Basically the main sense is to not succumb to whatever the contextual challenge is, which in this case means to not die.

If the text would have meant "to stand up" or "arise", then it would have been קום.

When 'md is meant in the physical sense, it is never about accomplishing the act of standing up, but rather to be in a state of standing, to continue in a state of standing (imperfect) or to accomplish the state of standing in the sense of to stop moving - e.g. to stop if there is no direct object and to set someone or something if there is. E.g Nu 5.18 "The Priest shall set the woman before the Lord". There is no verb tense that can make it mean "to stand up" in the physical sense of getting out of a sick bed.

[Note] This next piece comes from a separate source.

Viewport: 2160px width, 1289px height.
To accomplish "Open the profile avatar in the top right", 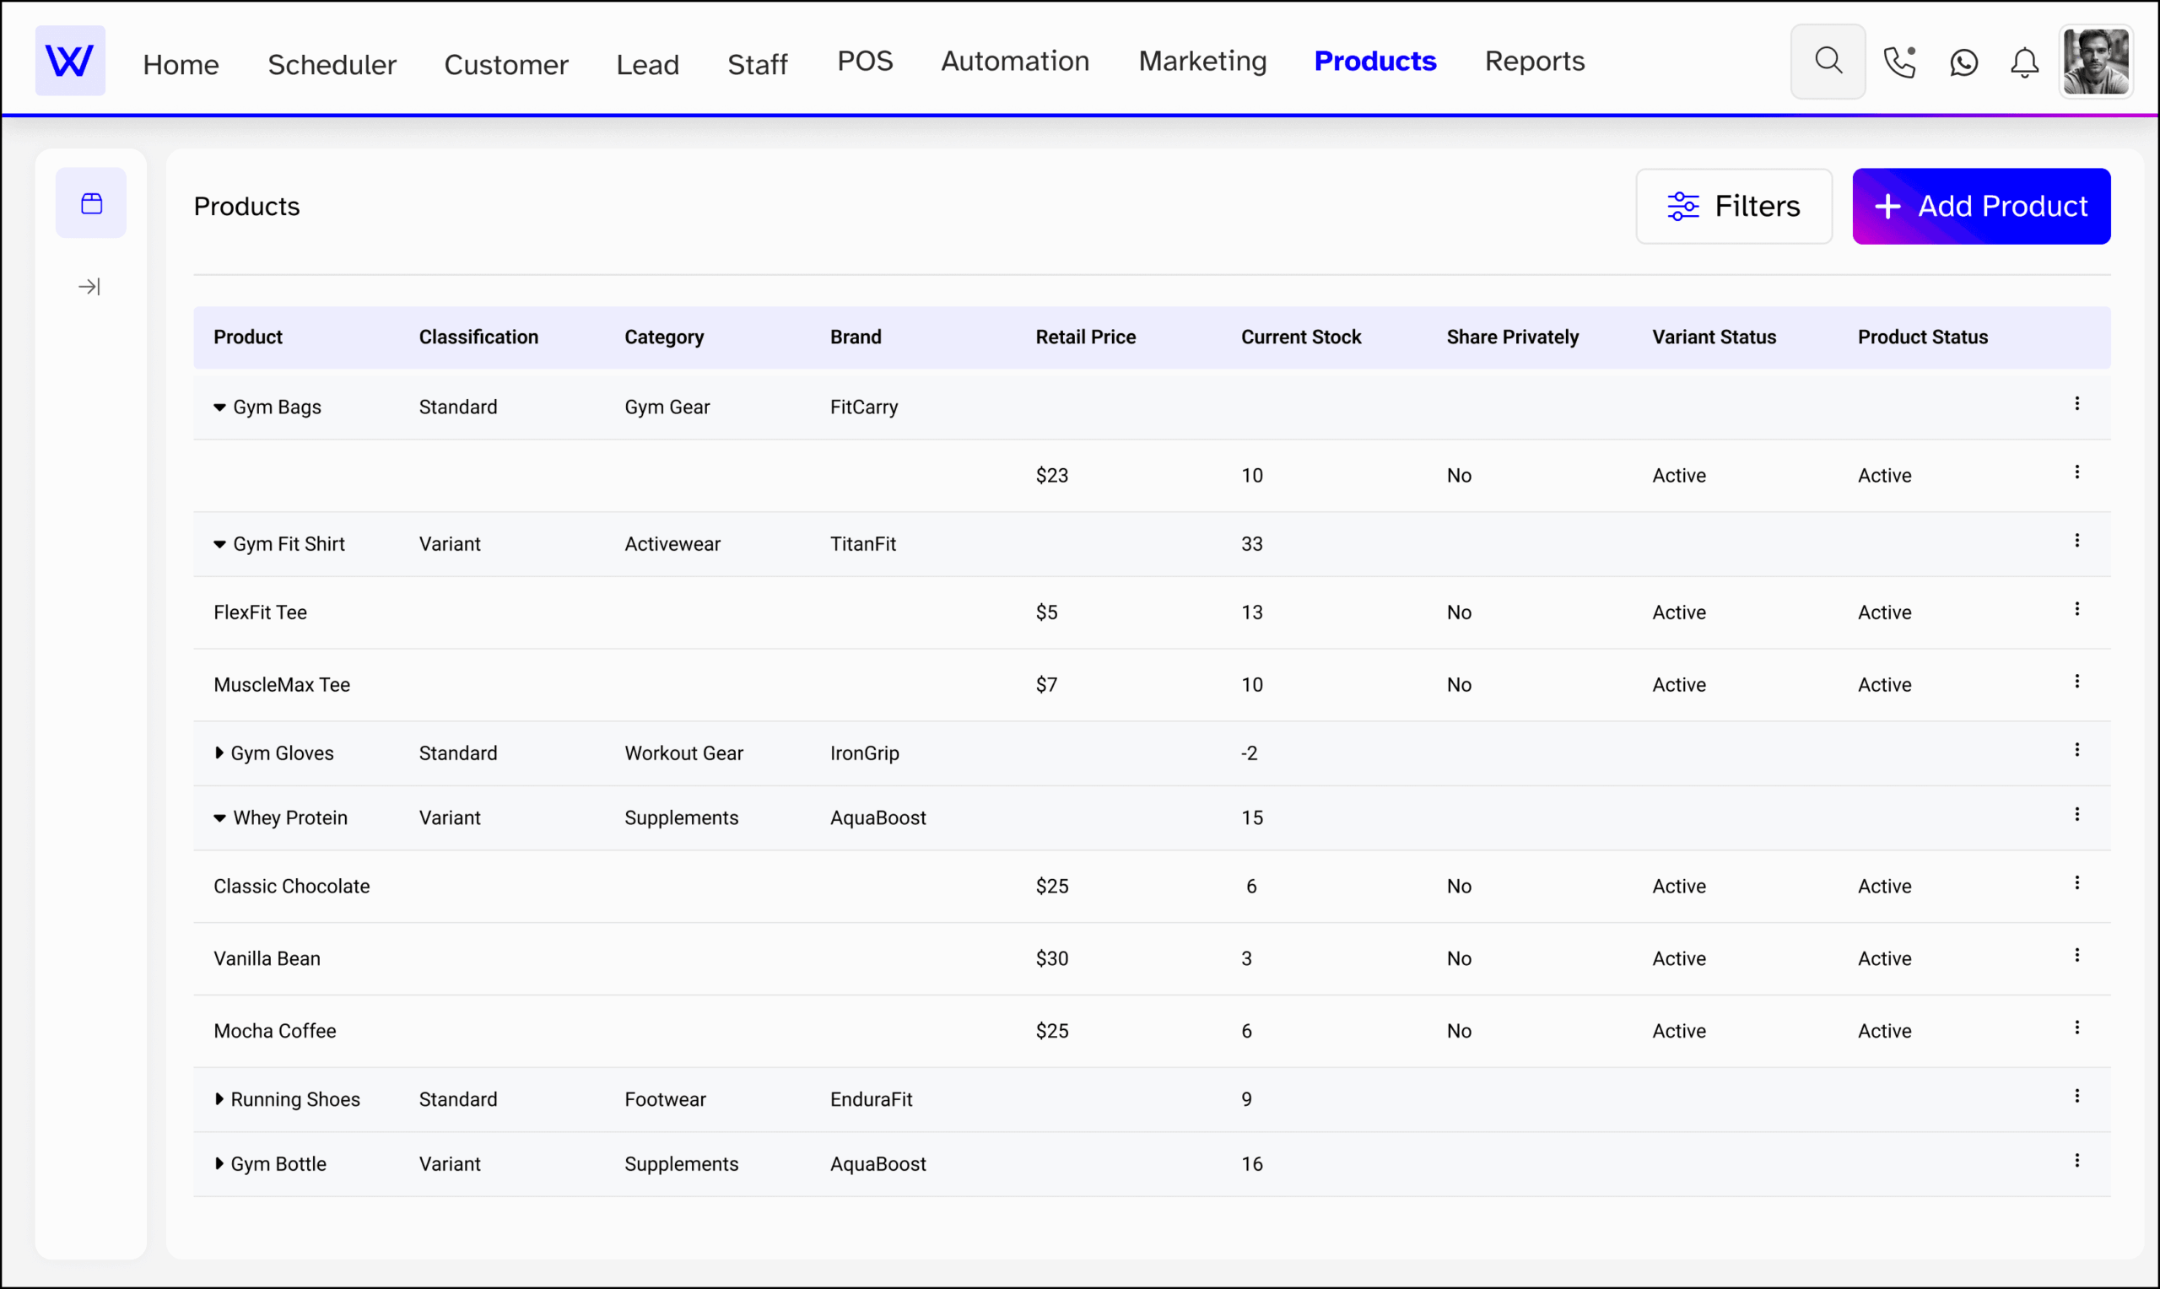I will pos(2096,61).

Only in the metaphoric sense can it be translated with an english target as "stand up", and in this case it means "to establish", as in the sense of standing up an army. Similarly with an english target, 'md can be translated into "stand with, stand against, stand in the place of" but all in a metaphorical sense.

But let's go ahead and translate it as "stand". Then still, there is no Hebrew verbal form that can convert "stand day or [dual] days" into "stand after one or two days" or "be healed within one or two days". That interpretation requires doing violence to the text as it inserts a preposition or similar marker not present. E.g. to say "in" two days needs a ב or "at the end of two days" would need a מקץ. Point is, there is no verbal form that can insert those markers for you.

Let's take a look at the ancient translations, starting with the targums, which were the "official" translations into Aramaic, together with explanatory material, that can often be used to clear up the meaning of the hebrew at least as understood by the rabbis. They all use the verb qym, meaning "to survive", because they understand the idiom "to stand" in this case means to not die.

  • Neofiti[1]: but if he survives a day or two
  • Onqelos[2]: But if he will survive for a day or two days

Now the LXX[4]:

  • ἐὰν δὲ διαβιώσῃ ἡμέραν μίαν ἢ δύο (But if he survives one day or two)

Clementine Vulgate[5]:

  • Sin autem uno die vel duobus supervixerit [but if he survives a day or two]

The 1985 Jewish Publication Society Tanakh[3]:

  • But if he survives a day or two, he is not to be avenged

Lexham English Bible:

  • Yet if he survives a day or two days


  • But if the slave survives a day or two

NRSV (1989):

  • But if the slave survives a day or two


  • if the injured servant survives one or two days


  • Notwithstanding, if he continue a day or two,

Douay-Rheims (based on Vulgate):

  • But if the party remain alive a day or two

It's really hard to think of a less difficult passage to translate, or one in which there has historically been more unanimity.

Until very recently -- when a small number of (obscure) translations started to trickle out late in the 20th Century, which apparently found the Hebrew ambiguous or even cryptic. They argued that there was either a missing "after" or a missing "within", and so the text should read "if the slave stands after one or two days" or a slave [literally] stands up within one or two days, and all of a sudden an offensive scripture was made more palatable to modern tastes. But this is not good hermeneutics, and is not justified by the text.

[1] Kevin Cathcart, Michael Maher, and Martin McNamara, eds., The Aramaic Bible: Targum Neofiti 1: Exodus and Targum Pseudo-Jonathan: Exodus, trans. Martin McNamara, Michael Maher, and Robert Hayward, vol. 2 (Collegeville, MN: The Liturgical Press, 1994), Ex 21:21.

[2] Kevin Cathcart, Michael Maher, and Martin McNamara, eds., The Aramaic Bible: The Targum of Onqelos to Exodus, trans. Bernard Grossfeld, vol. 7 (Collegeville, MN: Liturgical Press, 1990), Ex 21:21.

[3] Jewish Publication Society, Tanakh: The Holy Scriptures (Philadelphia: Jewish Publication Society, 1985), Ex 21:21.

[4] Randall Tan and David A. deSilva, Logos Bible Software, The Lexham Greek-English Interlinear Septuagint: Rahlfs Edition (Logos Bible Software, 2009),

[5] Biblia Sacra Juxta Vulgatam Clementinam., Ed. electronica. (Bellingham, WA: Logos Bible Software, 2005), Ex 21:21.